__EXERCISE DATA__.
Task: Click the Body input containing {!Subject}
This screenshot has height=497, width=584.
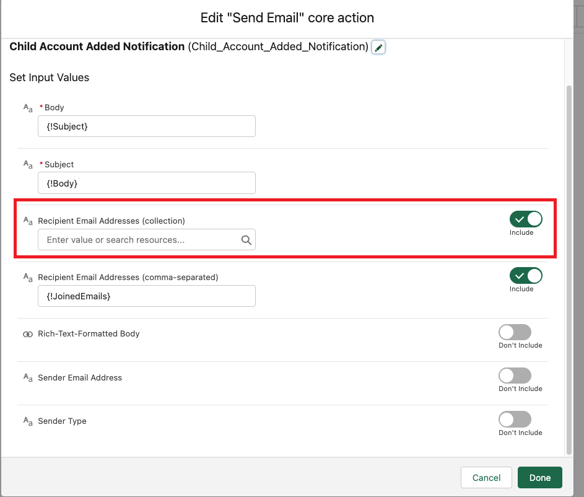Action: pyautogui.click(x=146, y=126)
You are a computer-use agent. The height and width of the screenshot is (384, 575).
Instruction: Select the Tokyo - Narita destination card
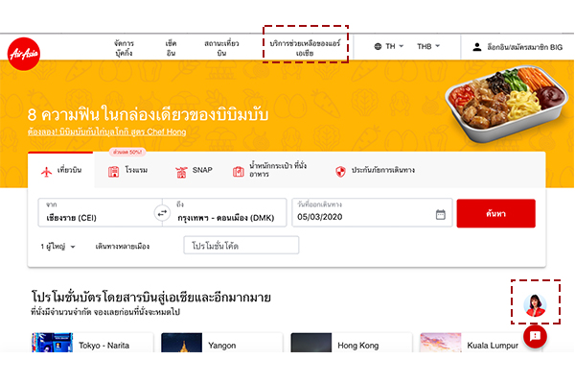pos(92,343)
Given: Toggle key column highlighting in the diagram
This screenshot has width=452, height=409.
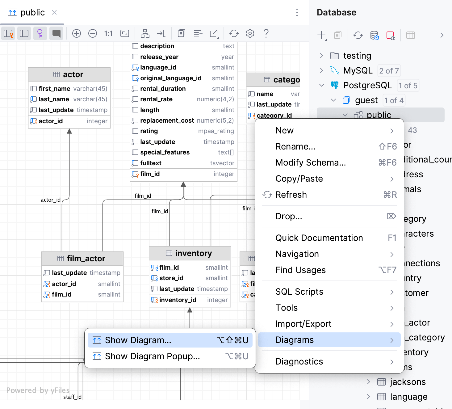Looking at the screenshot, I should tap(40, 33).
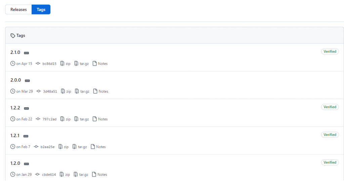Open the Notes icon for tag 2.0.0
The image size is (344, 181).
95,91
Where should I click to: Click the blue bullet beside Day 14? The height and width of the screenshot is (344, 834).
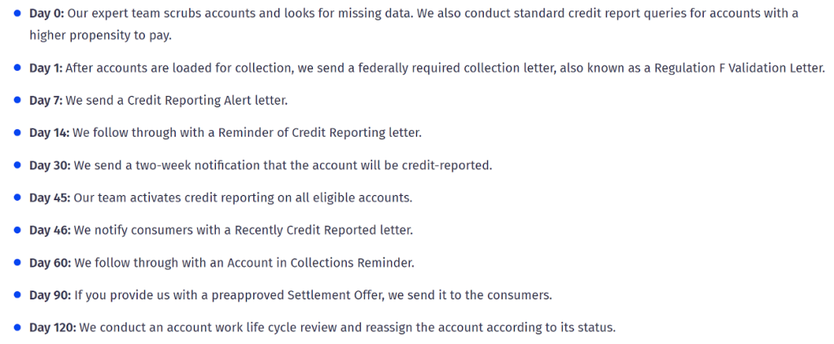coord(17,133)
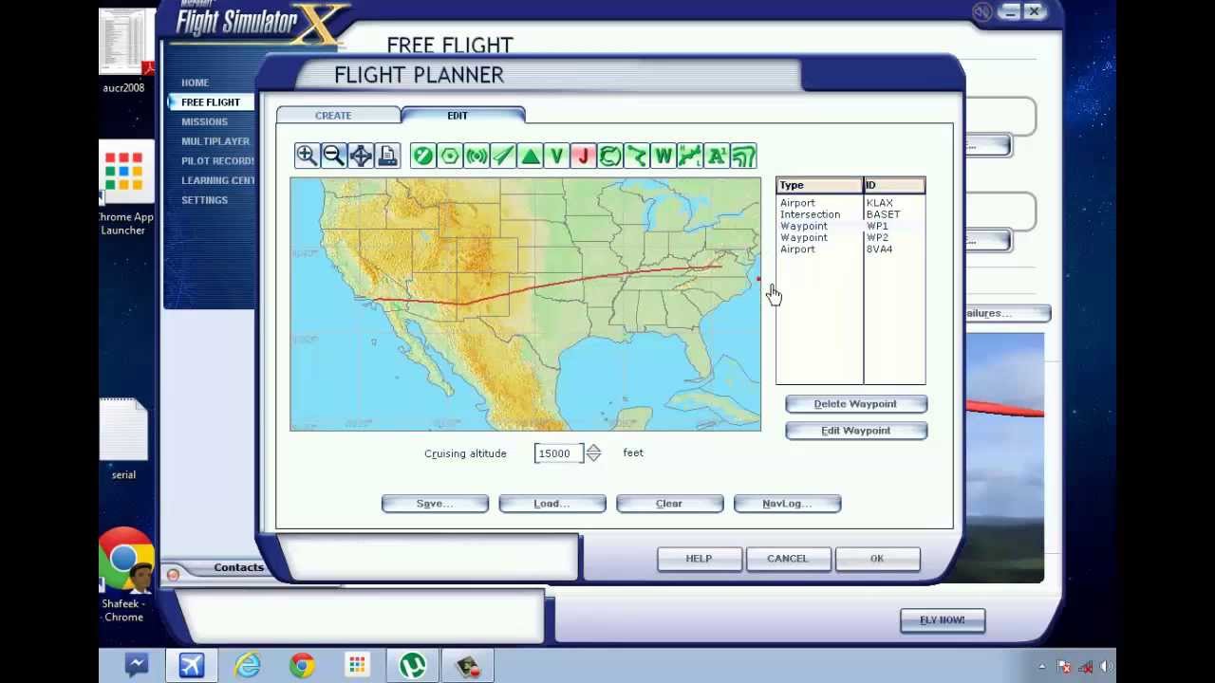Screen dimensions: 1215x683
Task: Open Google Chrome from the taskbar
Action: [x=302, y=665]
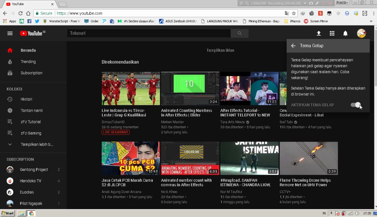
Task: Select Histori from the sidebar
Action: 26,99
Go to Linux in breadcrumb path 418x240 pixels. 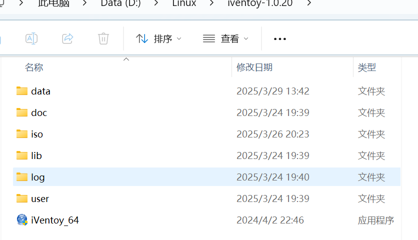click(184, 3)
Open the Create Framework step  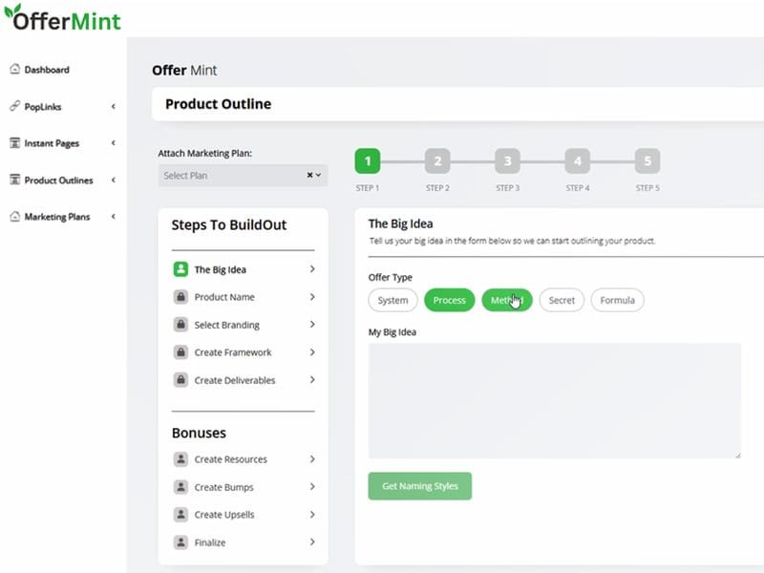(x=234, y=352)
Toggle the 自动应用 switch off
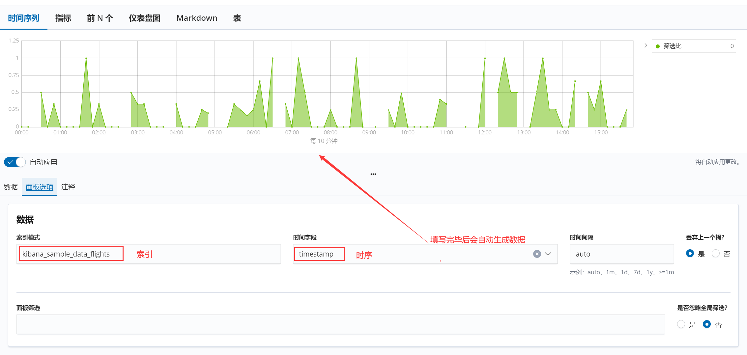 tap(15, 162)
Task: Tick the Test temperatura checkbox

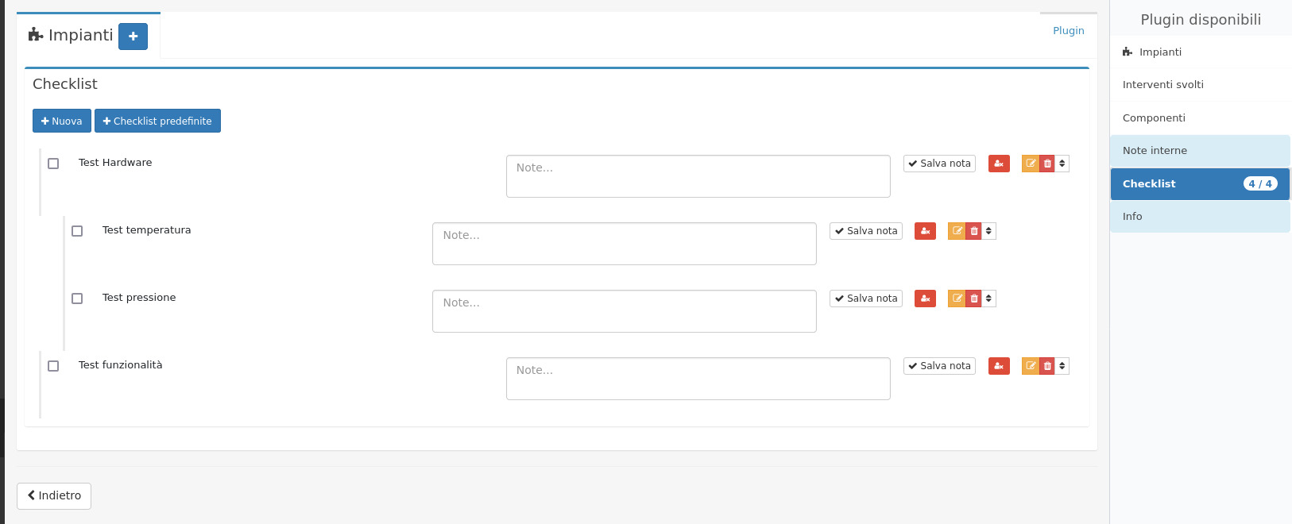Action: coord(77,231)
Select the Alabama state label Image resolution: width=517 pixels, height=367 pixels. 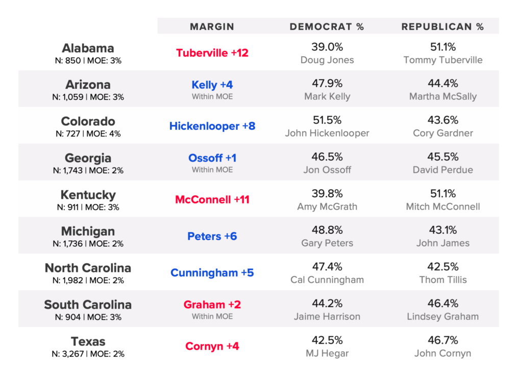coord(88,49)
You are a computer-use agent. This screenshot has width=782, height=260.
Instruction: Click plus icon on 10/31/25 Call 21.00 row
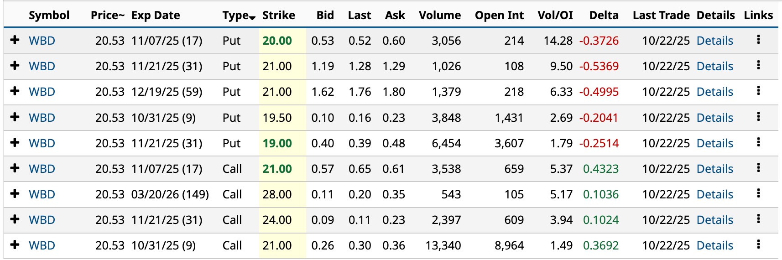pyautogui.click(x=15, y=245)
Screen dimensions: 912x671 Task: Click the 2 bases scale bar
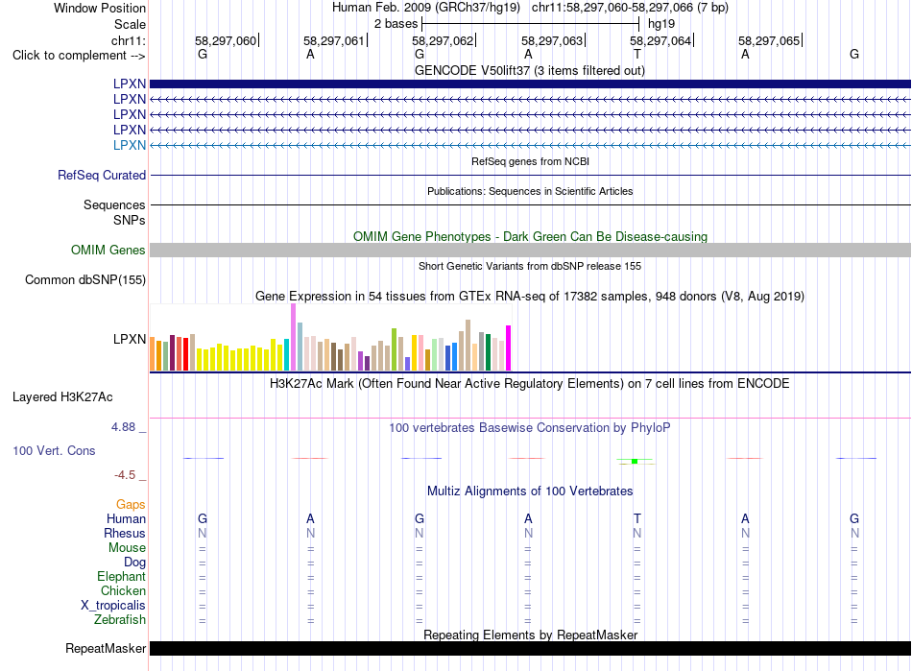click(531, 24)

__ABOUT THIS TASK__. For this exercise, repeat word for word only the lines from the one containing "Screen dimensions: 912x671" through the end of the data, including both. Pictures do not go in the copy.

__OUTPUT OF THE TASK__.
Screen dimensions: 912x671 Task: Click the 2 bases scale bar
click(531, 24)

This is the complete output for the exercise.